**Data for this task:**

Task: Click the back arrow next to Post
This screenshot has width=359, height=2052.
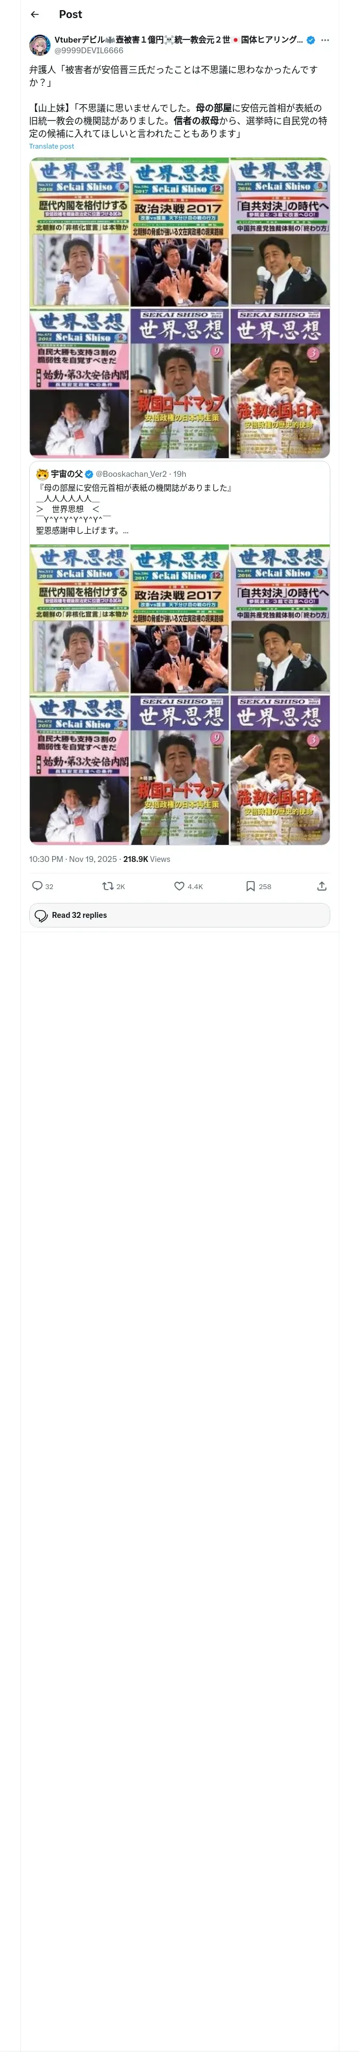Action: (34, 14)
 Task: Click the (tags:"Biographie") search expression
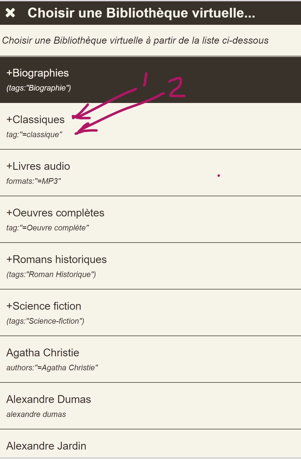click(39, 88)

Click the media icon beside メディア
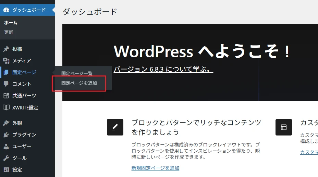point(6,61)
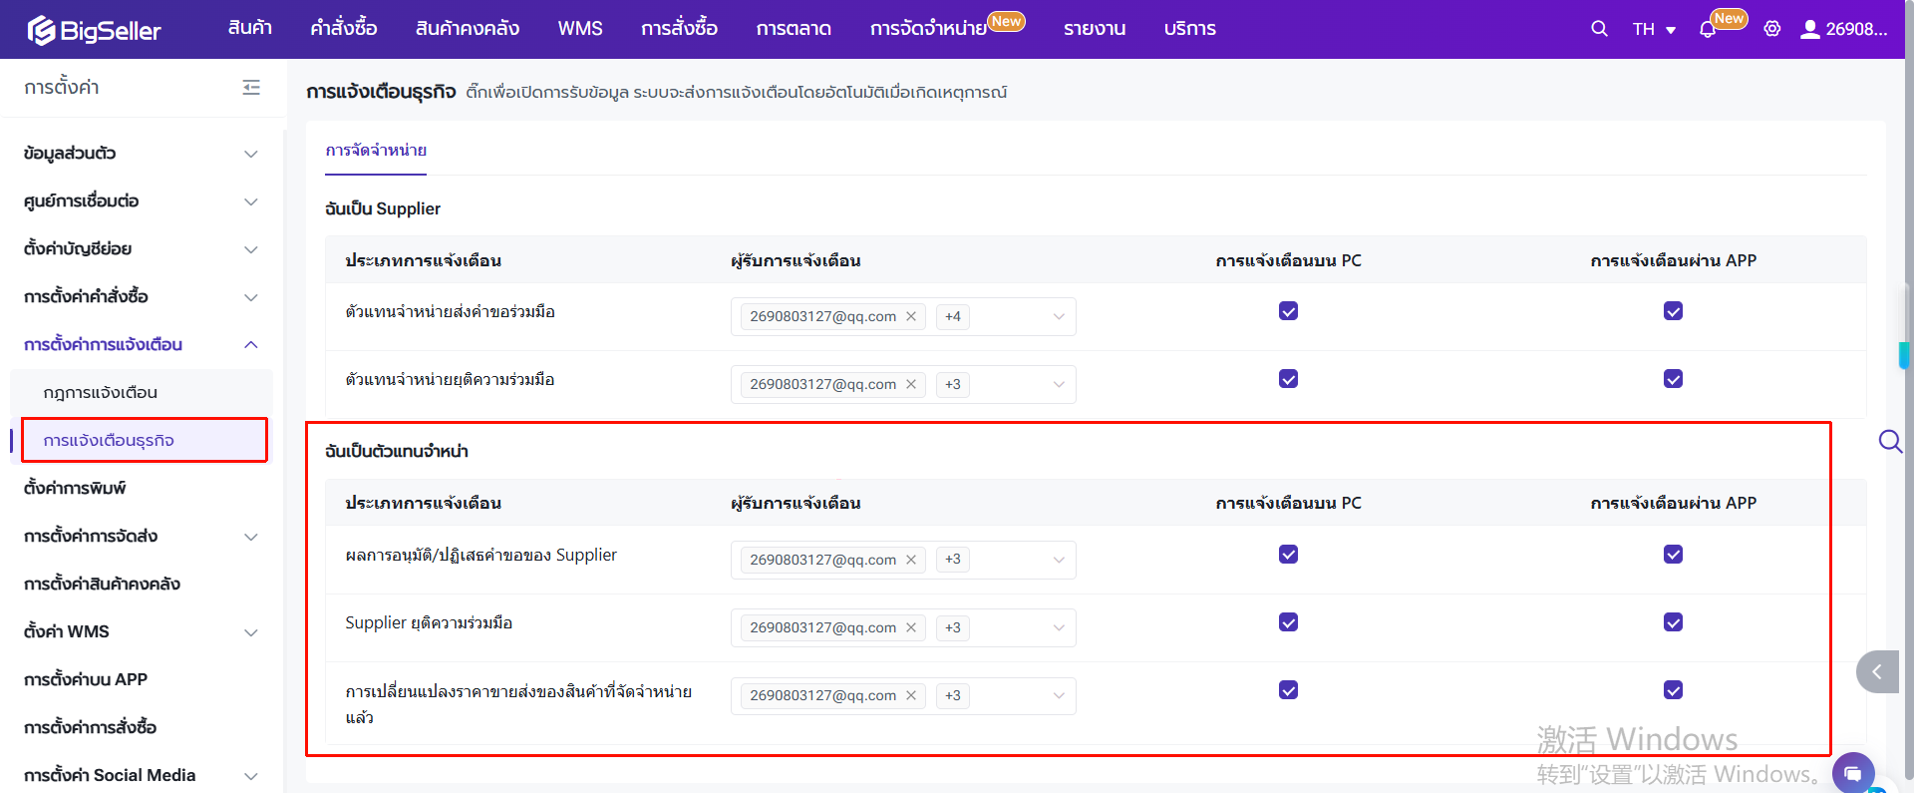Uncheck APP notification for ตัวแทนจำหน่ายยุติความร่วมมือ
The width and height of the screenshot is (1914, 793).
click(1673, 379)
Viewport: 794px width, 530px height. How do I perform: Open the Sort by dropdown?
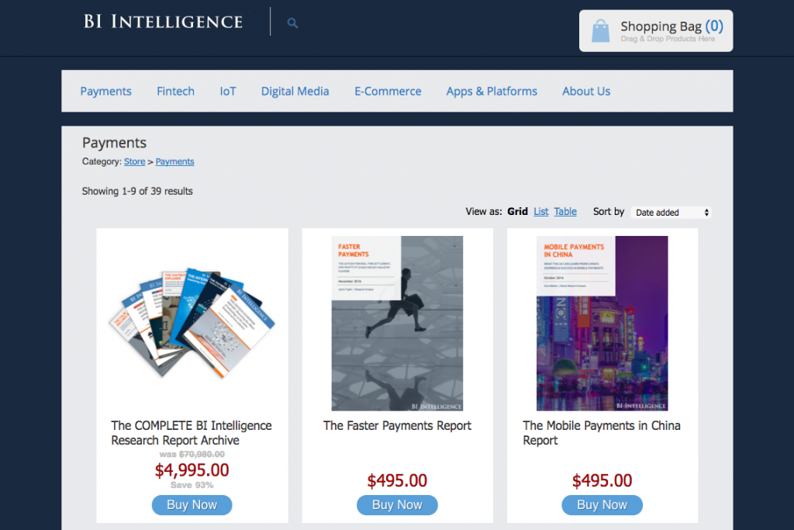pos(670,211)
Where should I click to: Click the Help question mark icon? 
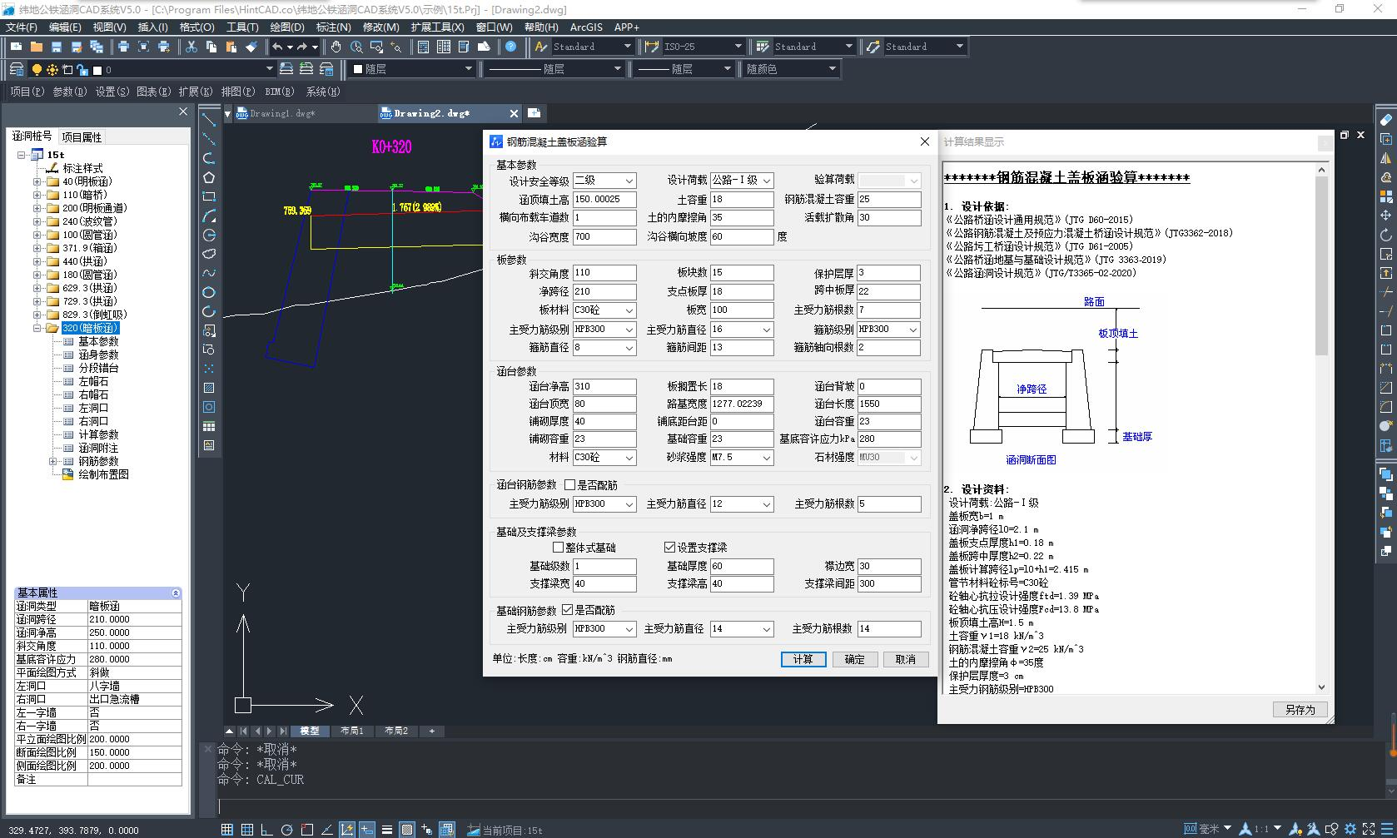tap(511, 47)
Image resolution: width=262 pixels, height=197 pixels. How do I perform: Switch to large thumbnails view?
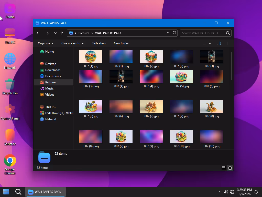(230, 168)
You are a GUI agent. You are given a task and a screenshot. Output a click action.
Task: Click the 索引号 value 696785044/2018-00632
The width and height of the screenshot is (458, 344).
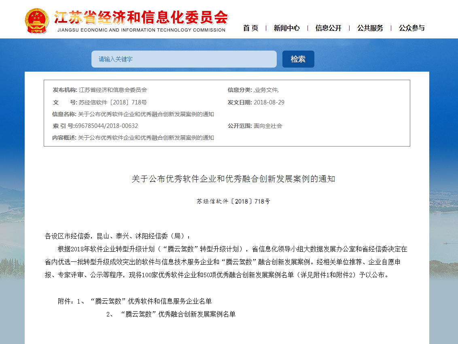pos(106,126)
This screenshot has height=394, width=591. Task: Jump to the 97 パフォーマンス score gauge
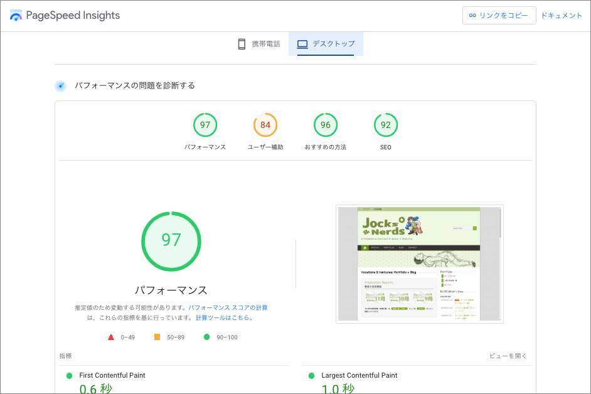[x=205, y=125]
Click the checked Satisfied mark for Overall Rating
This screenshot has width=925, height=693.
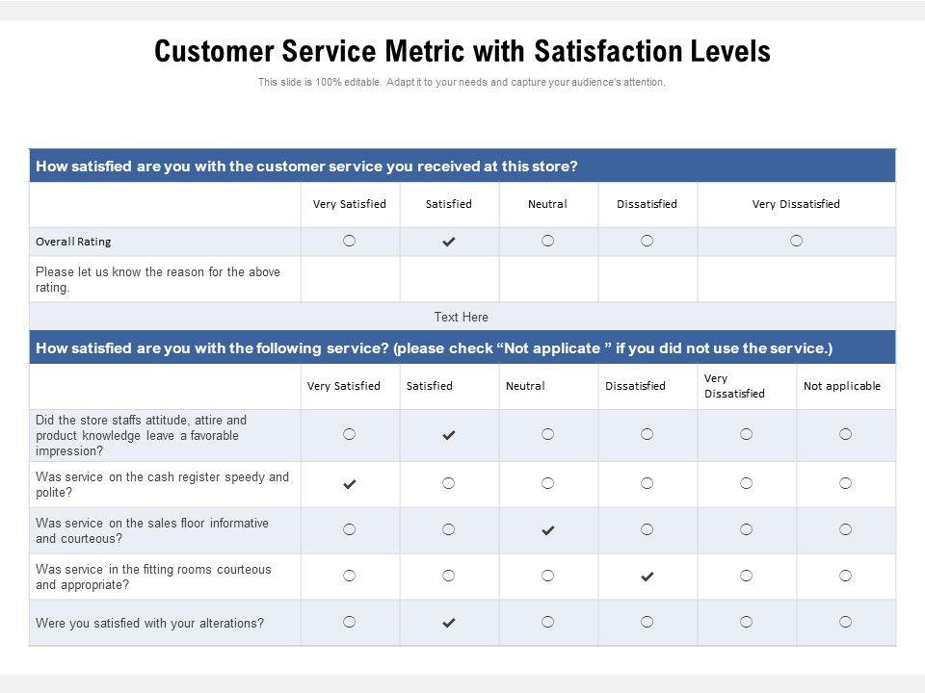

**Exercise details:** What you set down should be exactly the lines from the line containing "Where should I" to the last line of the entries above, both included, with no pictures.

**Written solution:**
Where should I click to: Click the Help question mark icon? 
tap(511, 47)
Image resolution: width=262 pixels, height=197 pixels. How do I perform: Switch to large thumbnails view?
(230, 168)
You are a GUI agent. You are given a task and a screenshot. Output a click action.
Task: Click the 索引号 value 696785044/2018-00632
The width and height of the screenshot is (458, 344).
pos(106,126)
This screenshot has height=394, width=591. Task: Jump to the 97 パフォーマンス score gauge
[x=205, y=125]
Click the checked Satisfied mark for Overall Rating
This screenshot has width=925, height=693.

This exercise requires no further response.